ブティック社 編集者 浜口健太さんのおすすめ『魔法のタワシ (総集編) プチブティックシリーズ no.294』
むちゅうで毛糸をあんでいる小学生のわたしへ
あなたは、ママがかった毛糸とかぎばりを手にとって、あみものをはじめたころでしょうか?わたしはいま、あなたがよんでいるその本をつくったブティック社というかいしゃではたらいています。ママはあみものができないし、あみものができるともだちもいなかったから、その本はたいせつなきょうかしょでしたね。そんなきょうかしょとあなたのエピソードを、きょうはいろいろな人にしょうかいさせてください。
Q
浜口さんのおすすめの本について聞かせてください。
『魔法のタワシ (総集編) プチブティックシリーズ no.294』(ブティック社編/ブティック社刊/2002年)

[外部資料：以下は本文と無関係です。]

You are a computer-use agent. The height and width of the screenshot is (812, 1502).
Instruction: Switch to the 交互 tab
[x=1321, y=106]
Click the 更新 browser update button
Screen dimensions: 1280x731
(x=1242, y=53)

当時流行していて今も根強い人気がある、アクリル毛糸で編む洗剤不要のタワシ「魔法のタワシ」の編み方を掲載した本。細編みだけで編めるシンプルな作品がある一方、油断をしていると引き上げ編みやパプコーン編みなどが登場して、小学生の私を困らせたものです(笑)それでも本を読み込んで試行錯誤する中で、いろいろな技法を身につけることができたので、私にとっては原点でもあり、教科書でもありました。
Q
この本のどんなところが心に残ったのでしょうか。
洋裁は得意だったけれど、編み物とは水が合わなかった母。この本は、そんな編み物セットと一緒に置かれていました。幼い頃から折り紙など何かを作ることが好きだった私が、それに興味を持ったのは必然だったのかもしれません。飾りとしての用途だけでなく、実用性がある魔法のタワシは、作れば作るほど母や大好きな祖母が喜んで使ってくれるのもうれしかったのでしょう。周囲に編み物にくわしい人もいなかったのでこの本をひたすら読み込み、独学でいろいろな編み方を覚えたものです。そして作れる作品の幅が広がると、さらに楽しくなり、そこからみるみる間に「手芸」という世界の魅力にはまっていったのでした。
Q
現在のお仕事・ご活動、ものづくりにはどう繋がっていますか。
面接でいかに手芸が好きかを力説して面接官を当惑させた末に、ブティック社の編集者となった私が思わぬ形でこの本と再会したのは、それから20年後のこと。2022年、絶版になっている魔法のタワシの本を1冊にまとめて復刊しようという企画が持ち上がりました。編集担当に志願し、完成したのがプロフィール欄でご紹介する『毎日のお掃除をラクに、楽しく!魔法のタワシ88』です。久しぶりに再会したタワシを、校正と称して夢中で編んでいるときの高揚感と言ったら!完成したタワシを最終的に祖母にプレゼントしたところまで含め、当時とまったく同じで、私が手芸と出会った原点を思い出すきっかけになりました。
Q
最後に、手芸・手仕事・ものづくりの魅力はなんだと思いますか。
「世界を広げてくれる扉」だと思います。手芸サークルの立ち上げを通していろいろな大学の人たちと出会った学生時代、手作りの推し活アイテムをきっかけに交流が始まった年齢の離れた趣味仲間、手芸という共通の話題で盛り上がった妻。そして、手芸がきっかけで出会えた今のお仕事と、そんなお仕事を通して出会えた手芸業界の方々、先生方。手芸がなければ、その方たちと出会うことはきっとなかったでしょう。「それ自分で作ったの?」という一言は手芸界隈ではよく聞かれる言葉ですが、そこから始まったご縁は、私の世界を何倍にも広げてくれました。話題のきっかけとなり、自分の知らなかった世界・人脈へと誘ってくれる入り口。量産品にはない、そんな力を秘めているのが手芸ではないでしょうか?
PROFILE
浜口健太 Kenta Hamaguchi
編集者。2016年、新卒でブティック社に入社。折り紙、ビーズ、編み物、洋裁などとにかく手芸が大好き。学生時代には大学の垣根を越えた手芸サークルを立ち上げ、折り紙のサークルにも所属。主な編集担当本に『いしばしなおこの季節の折り紙』(2021年)、『毎日のお掃除をラクに、楽しく!魔法のタワシ88』(2022年)『パーラービーズで楽しむ新幹線&電車』(2023年)など。何より私自身が手芸が大好きなので、手芸の楽しみが少しでも読者に伝わればという思いを込めて編集をしています。プライベートでも夫婦揃って手芸が好きで、自宅にはミシン7台と手芸本800冊以上と、無数の布や毛糸などの材料が…。効率的な収納方法をご存知でしたら、ぜひ教えてください!